Exercise ->
The lines from the one holding "You are a GUI" to the final line of the listing below are to be duplicated exactly, with both ends included and pictures omitted.

Supplied material ->
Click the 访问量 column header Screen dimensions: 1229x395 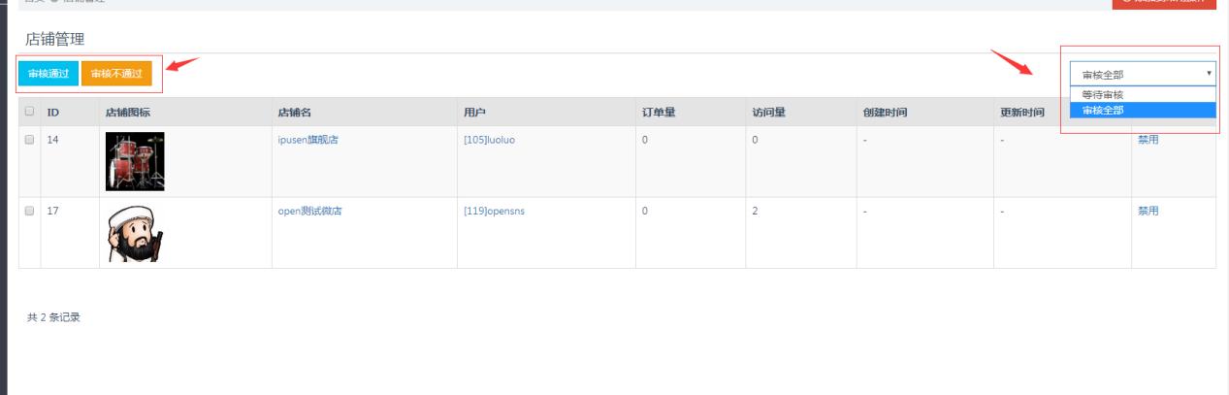pos(768,112)
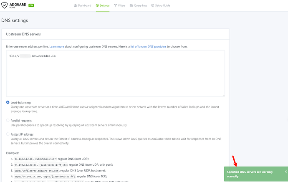Click the Dashboard home icon
This screenshot has width=288, height=182.
[x=75, y=6]
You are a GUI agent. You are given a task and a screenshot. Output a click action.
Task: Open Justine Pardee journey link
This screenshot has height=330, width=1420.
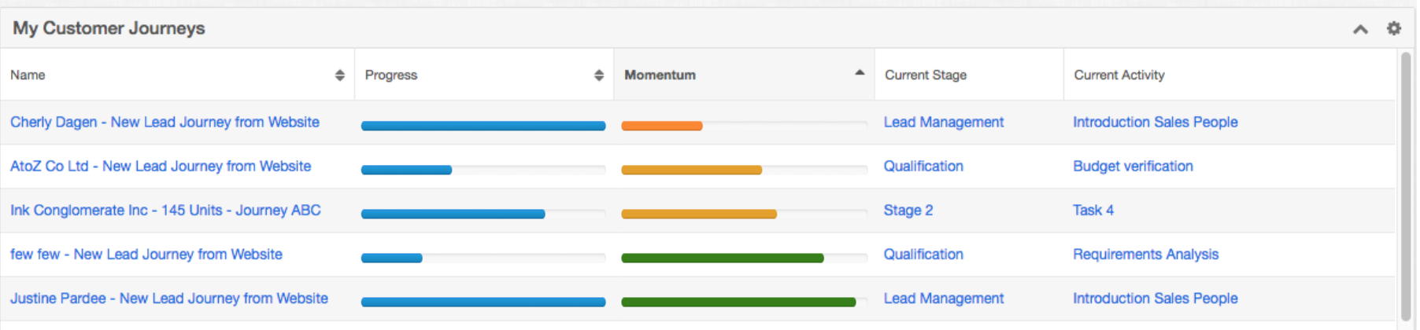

Final answer ->
You are a GUI agent. You are given a task and a screenshot. Output a click action.
Task: Open Justine Pardee journey link
This screenshot has height=330, width=1420.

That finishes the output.